---------- Working data

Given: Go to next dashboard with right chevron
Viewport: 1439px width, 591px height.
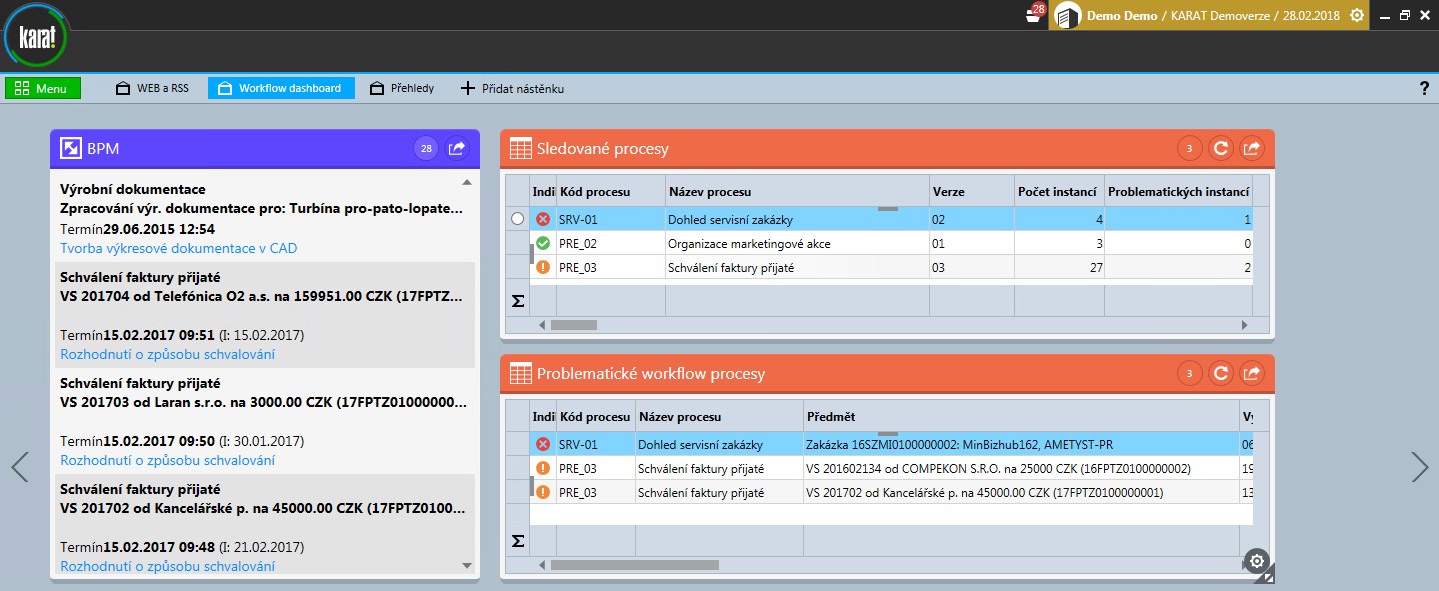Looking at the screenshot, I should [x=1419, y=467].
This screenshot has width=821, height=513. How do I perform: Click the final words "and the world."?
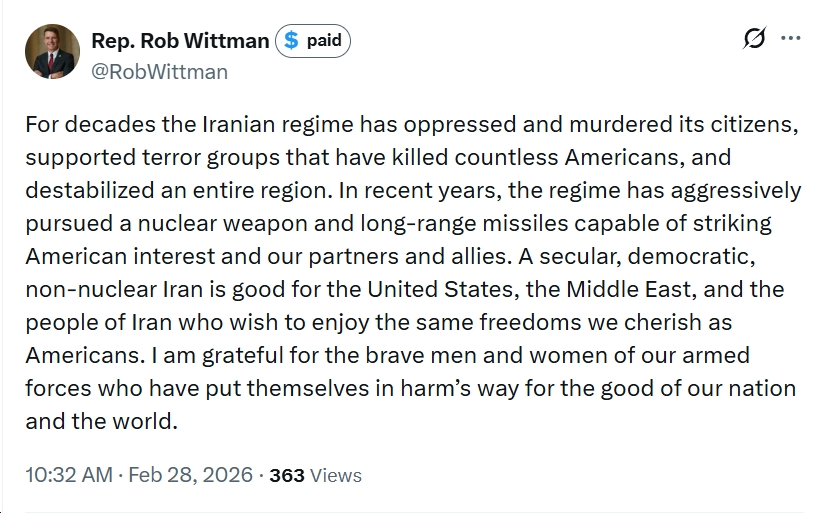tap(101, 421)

--------------------

**What to work on:** Except for pictures, copy the records above exactly.

**Answer for this exercise:**
Given: Go to next dashboard with right chevron
Viewport: 1439px width, 591px height.
Looking at the screenshot, I should [x=1419, y=467].
This screenshot has width=821, height=513. How do I perform: Click the final words "and the world."?
tap(101, 421)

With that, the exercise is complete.